[Start RAW RECORDS]
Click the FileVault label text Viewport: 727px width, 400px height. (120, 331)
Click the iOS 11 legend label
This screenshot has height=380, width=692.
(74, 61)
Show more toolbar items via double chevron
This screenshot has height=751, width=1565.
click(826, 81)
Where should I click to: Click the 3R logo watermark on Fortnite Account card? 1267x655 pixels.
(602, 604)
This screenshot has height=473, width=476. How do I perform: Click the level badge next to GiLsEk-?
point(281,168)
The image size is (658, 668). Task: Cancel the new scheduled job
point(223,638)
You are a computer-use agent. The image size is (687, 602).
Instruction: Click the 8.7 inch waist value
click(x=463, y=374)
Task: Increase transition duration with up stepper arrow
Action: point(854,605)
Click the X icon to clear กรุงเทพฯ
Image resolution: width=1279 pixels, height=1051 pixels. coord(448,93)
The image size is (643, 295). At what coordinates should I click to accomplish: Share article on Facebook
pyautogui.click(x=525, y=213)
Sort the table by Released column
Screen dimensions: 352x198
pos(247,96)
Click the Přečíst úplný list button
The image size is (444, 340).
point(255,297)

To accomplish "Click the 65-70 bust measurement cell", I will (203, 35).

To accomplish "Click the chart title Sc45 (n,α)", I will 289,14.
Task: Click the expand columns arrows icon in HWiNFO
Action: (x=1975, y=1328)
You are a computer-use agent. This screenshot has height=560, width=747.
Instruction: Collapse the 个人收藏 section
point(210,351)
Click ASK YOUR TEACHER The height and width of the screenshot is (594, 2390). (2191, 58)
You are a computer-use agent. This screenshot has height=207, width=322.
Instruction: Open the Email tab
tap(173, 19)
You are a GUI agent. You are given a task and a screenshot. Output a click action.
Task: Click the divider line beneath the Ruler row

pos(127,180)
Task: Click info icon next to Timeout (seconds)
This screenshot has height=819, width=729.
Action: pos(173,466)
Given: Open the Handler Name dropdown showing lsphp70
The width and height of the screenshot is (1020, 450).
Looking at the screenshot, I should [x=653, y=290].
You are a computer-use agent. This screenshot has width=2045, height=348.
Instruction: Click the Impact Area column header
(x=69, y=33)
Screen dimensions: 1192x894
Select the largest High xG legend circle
[End RAW RECORDS]
● PROBLEM DETAILS
Return all the rows above word for word, with nothing changed.

● REPLY
Click the FileVault label text Viewport: 727px width, 400px height. (120, 331)
Click the iOS 11 legend label
This screenshot has height=380, width=692.
(74, 61)
Show more toolbar items via double chevron
This screenshot has height=751, width=1565.
click(826, 81)
Where should I click to: Click the 3R logo watermark on Fortnite Account card? 1267x655 pixels.
(602, 604)
This screenshot has height=473, width=476. How do I perform: Click the level badge next to GiLsEk-?
point(281,168)
The image size is (658, 668). Task: Cancel the new scheduled job
point(223,638)
You are a computer-use agent. The image size is (687, 602).
Instruction: Click the 8.7 inch waist value
click(x=463, y=374)
Task: Increase transition duration with up stepper arrow
Action: point(854,605)
Click the X icon to clear กรุงเทพฯ
Image resolution: width=1279 pixels, height=1051 pixels. coord(448,93)
The image size is (643, 295). At what coordinates should I click to accomplish: Share article on Facebook
pyautogui.click(x=525, y=213)
Sort the table by Released column
Screen dimensions: 352x198
pos(247,96)
Click the Přečíst úplný list button
The image size is (444, 340).
point(255,297)

To accomplish "Click the 65-70 bust measurement cell", I will (203, 35).

To accomplish "Click the chart title Sc45 (n,α)", I will 289,14.
Task: Click the expand columns arrows icon in HWiNFO
Action: (x=1975, y=1328)
You are a computer-use agent. This screenshot has height=560, width=747.
Instruction: Collapse the 个人收藏 section
point(210,351)
Click ASK YOUR TEACHER The height and width of the screenshot is (594, 2390). (2191, 58)
You are a computer-use agent. This screenshot has height=207, width=322.
Instruction: Open the Email tab
tap(173, 19)
You are a GUI agent. You are given a task and a screenshot. Output a click action.
Task: Click the divider line beneath the Ruler row

pos(127,180)
Task: Click info icon next to Timeout (seconds)
This screenshot has height=819, width=729.
Action: pos(173,466)
Given: Open the Handler Name dropdown showing lsphp70
The width and height of the screenshot is (1020, 450).
Looking at the screenshot, I should [x=653, y=290].
You are a computer-use agent. This screenshot has width=2045, height=348.
Instruction: Click the Impact Area column header
(x=69, y=33)
Screen dimensions: 1192x894
Select the largest High xG legend circle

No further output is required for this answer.